Source code for soccer_common.camera

from functools import cached_property

import numpy as np
import rospy
import scipy
import tf
import tf2_py
from rospy import Subscriber
from sensor_msgs.msg import CameraInfo
from tf import TransformListener
from tf.transformations import *

from soccer_common.transformation import Transformation


[docs]class Camera:
    """
    This is a reusable class that instantiates an instance of a Camera object that listens to the camera related topics
    related to a robot and has useful functions that use geometry to determine the 3d/2d projection and location of things

    """

    HORIZONTAL_FOV = 1.39626

[docs]    def __init__(self, robot_name: str):
        """
        Initializes the camera object

        :param robot_name: Name of the robot, to be used in subscribers
        """

        self.robot_name = robot_name  #: Name of the robot
        self.pose = Transformation()  #: Pose of the camera
        self.pose_base_link_straight = Transformation()  #: Pose of the camera
        self.camera_info = None  #: Camera info object recieved from the subscriber
        self.horizontalFOV = Camera.HORIZONTAL_FOV
        self.focal_length = 3.67  #: Focal length of the camera (meters) distance to the camera plane as projected in 3D

        self.camera_info_subscriber = Subscriber("/" + robot_name + "/camera/camera_info", CameraInfo, self.cameraInfoCallback)

        self.tf_listener = TransformListener()

        self.init_time = rospy.Time.now()

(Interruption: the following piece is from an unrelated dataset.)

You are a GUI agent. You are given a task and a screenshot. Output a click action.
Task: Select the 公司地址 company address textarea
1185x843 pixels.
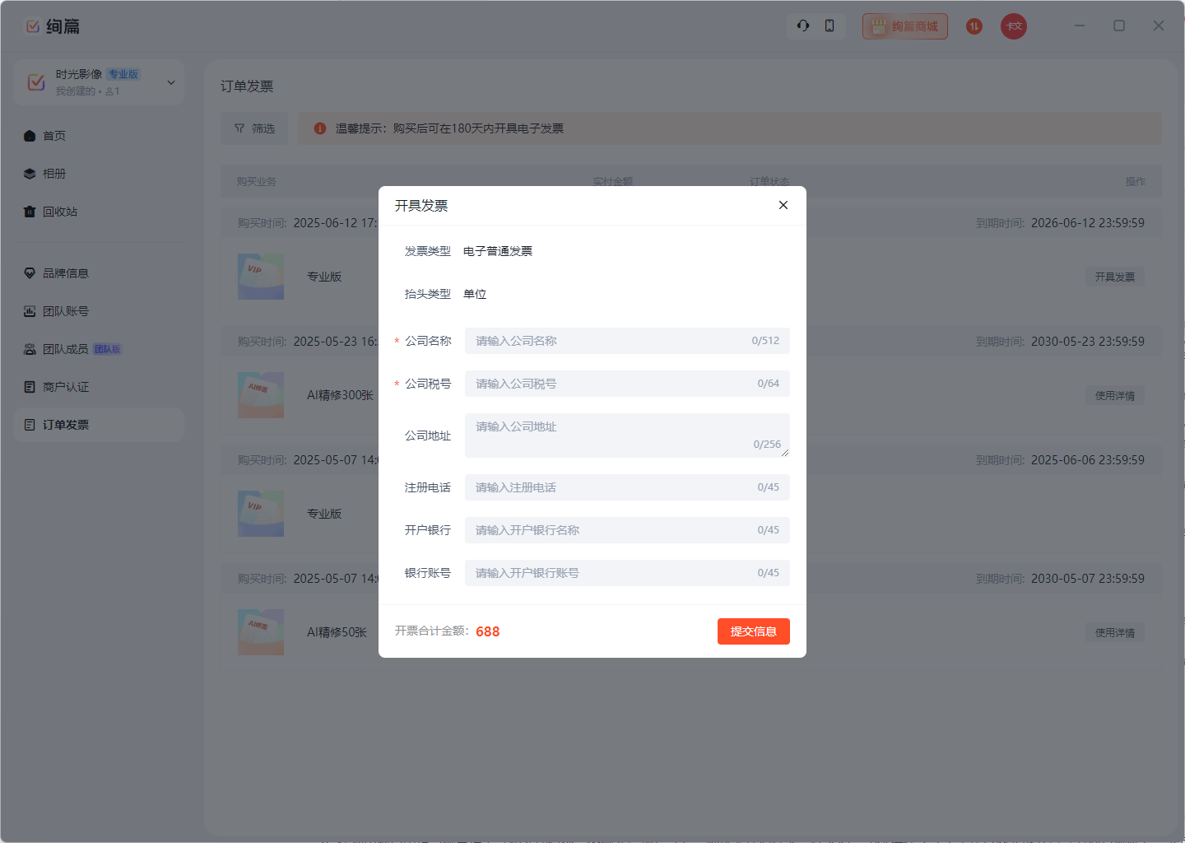coord(609,435)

[docs]    def ready(self) -> bool:
        """
        Function to determine when the camera object has recieved the necessary information and is ready to be used

        :return: True if the camera is ready, else False
        """
        return self.pose is not None and self.resolution_x is not None and self.resolution_y is not None and self.camera_info is not None

[docs]    def reset_position(self, from_world_frame=False, timestamp=rospy.Time(0), camera_frame="/camera", skip_if_not_found=False):
        """
        Resets the position of the camera, it uses a series of methods that fall back on each other to get the location of the camera

        :param from_world_frame: If this is set to true, the camera position transformation will be from the world instead of the robot odom frame
        :param timestamp: What time do we want the camera tf frame, rospy.Time(0) if get the latest transform
        :param camera_frame: The name of the camera frame
        :param skip_if_not_found: If set to true, then will not wait if it cannot find the camera transform after the specified duration (1 second), it will just return
        """
        if from_world_frame:
            try:
                self.tf_listener.waitForTransform("world", self.robot_name + camera_frame, timestamp, rospy.Duration(nsecs=1000000))
                (trans, rot) = self.tf_listener.lookupTransform("world", self.robot_name + camera_frame, timestamp)
                self.pose = Transformation(trans, rot)
                return
            except (
                tf2_py.LookupException,
                tf.LookupException,
                tf.ConnectivityException,
                tf.ExtrapolationException,
                tf2_py.TransformException,
            ) as ex:
                rospy.logerr_throttle(5, f"Unable to find transformation from world to {self.robot_name + camera_frame}")
                pass
        else:

            try:
                # Find the odom to base_footprint and publish straight base footprint
                self.tf_listener.waitForTransform(self.robot_name + "/odom", self.robot_name + "/base_footprint", timestamp, rospy.Duration(secs=1))
                (trans, rot) = self.tf_listener.lookupTransform(self.robot_name + "/odom", self.robot_name + "/base_footprint", timestamp)
                world_to_base_link = Transformation(trans, rot)
                e = world_to_base_link.orientation_euler
                e[1] = 0
                e[2] = 0
                world_to_base_link.orientation_euler = e
                self.pose_base_link_straight = world_to_base_link

                # Calculate the camera transformation
                self.tf_listener.waitForTransform(self.robot_name + "/odom", self.robot_name + camera_frame, timestamp, rospy.Duration(secs=1))
                (trans, rot) = self.tf_listener.lookupTransform(self.robot_name + "/odom", self.robot_name + camera_frame, timestamp)
                world_to_camera = Transformation(trans, rot)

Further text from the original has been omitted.